Aim:  To determine and compare the outcomes of LT in A-AGS vs. P-AGS as well as A-AGS vs. adults with biliary atresia (A-BA).

Methods:  Adults (>18 yr), with AGS and BA, and children (≤18 yr), with AGS who underwent isolated first LT between 10/1987 and 5/2008, were identified from the UNOS database.

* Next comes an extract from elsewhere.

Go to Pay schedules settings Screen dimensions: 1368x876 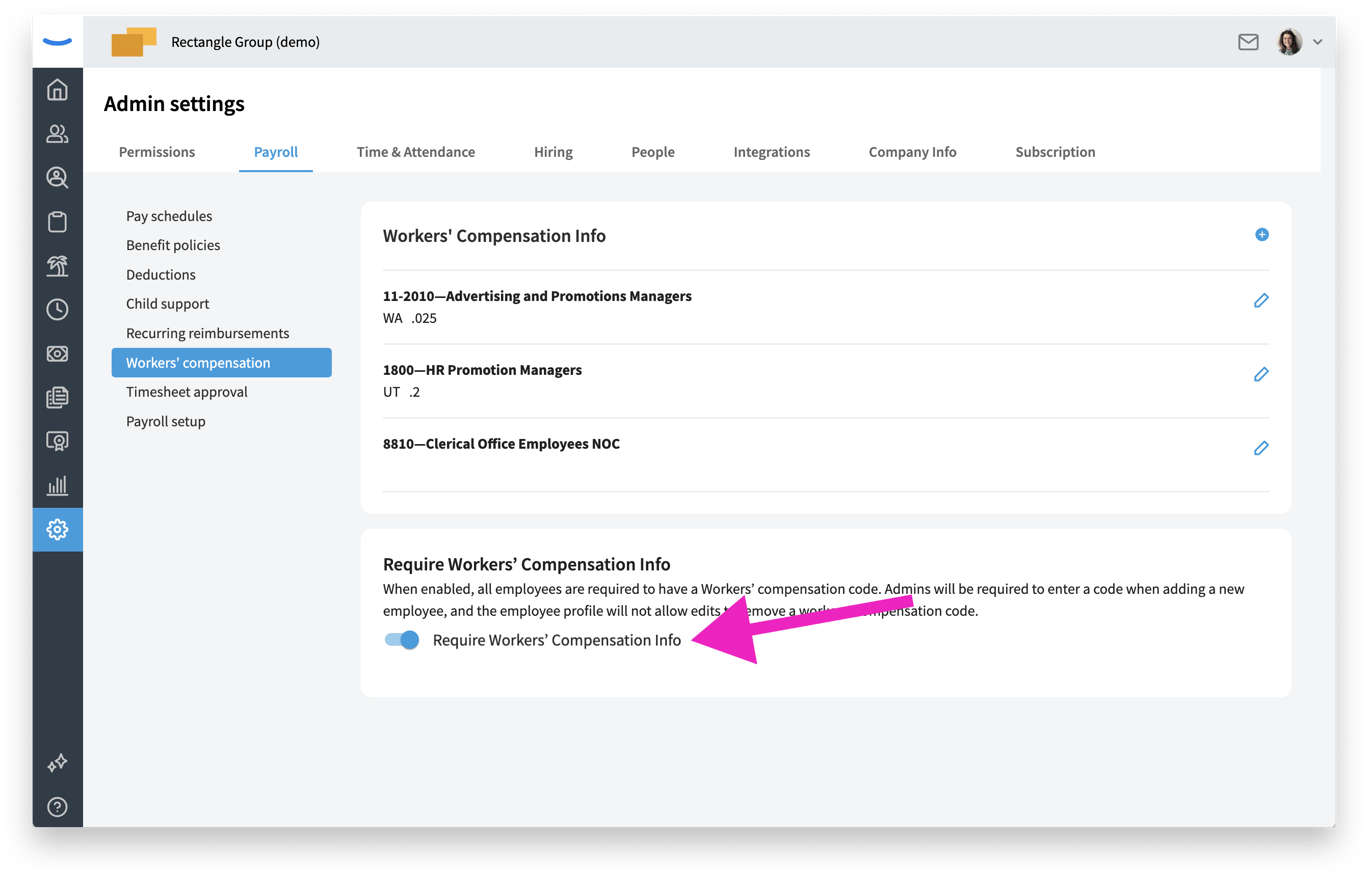[169, 216]
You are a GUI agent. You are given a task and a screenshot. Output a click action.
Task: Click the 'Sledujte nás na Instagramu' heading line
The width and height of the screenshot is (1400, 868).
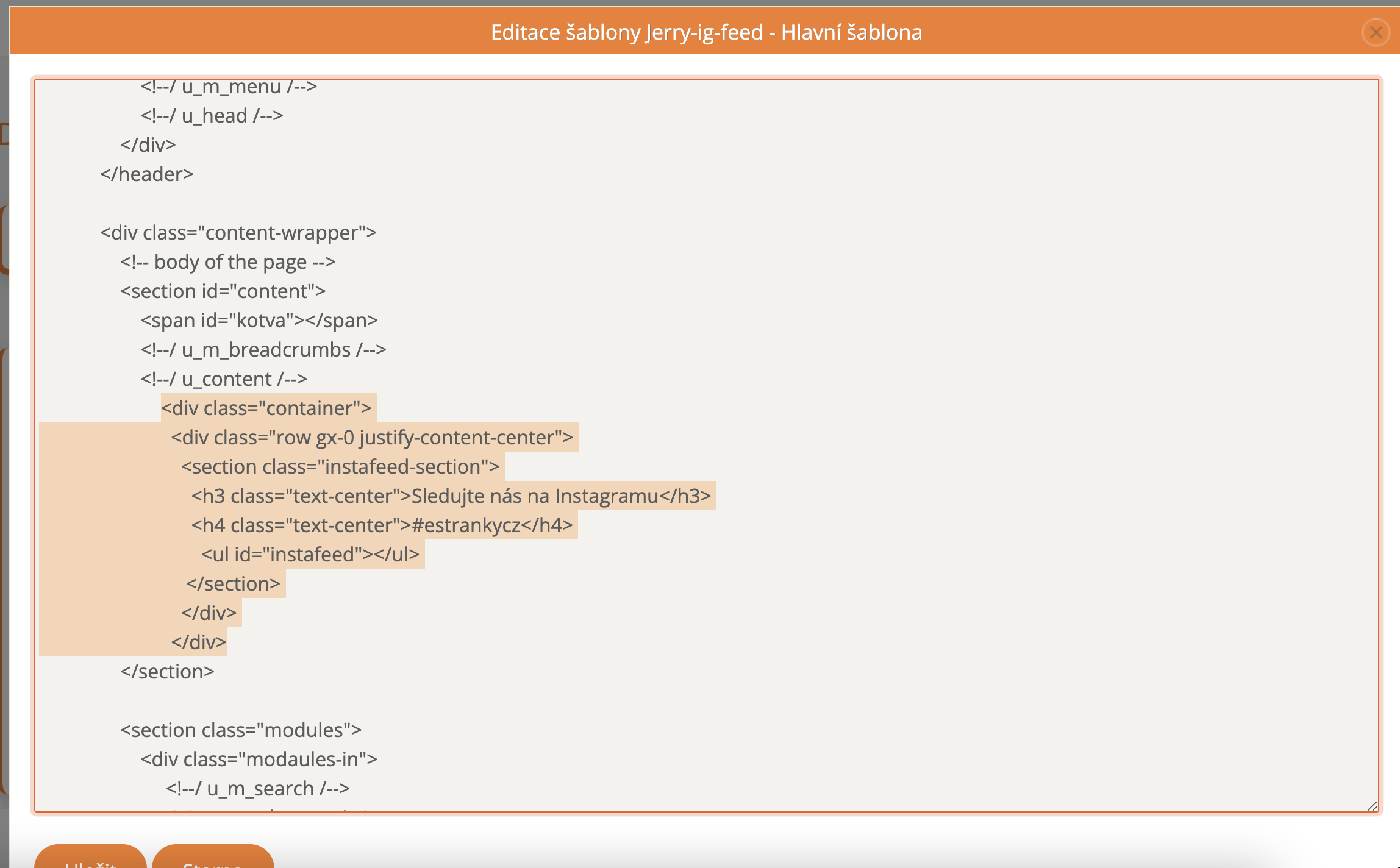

Results:  Forty-four of 79 400 adults transplanted for AGS were compared with 407 P-AGS and 56 A-BA, respectively. A-AGS patients had a significantly higher rate of encephalopathy, lower serum albumin, and higher serum creatinine in comparison with P-AGS. One- and five-yr patient and graft survival in A-AGS who underwent LT were not significantly different in comparison with either P-AGS or A-BA (A-AGS patient survival: 95.5%, 90.9%, P-AGS: 88. 7%, 86.2%, A-BA: 89.3%, 87.5%; A-AGS graft survival: 84.1%, 79. 5%, P-AGS: 80.3%, 76%. 1%, A-BA: 82.1%, 78.6%, respectively).

Conclusion:  The outcome of first LT in A-AGS is excellent compared with the overall reported adult patient and graft survival. Although A-AGS were sicker than P-AGS at transplant, their outcomes were comparable with that of P-AGS.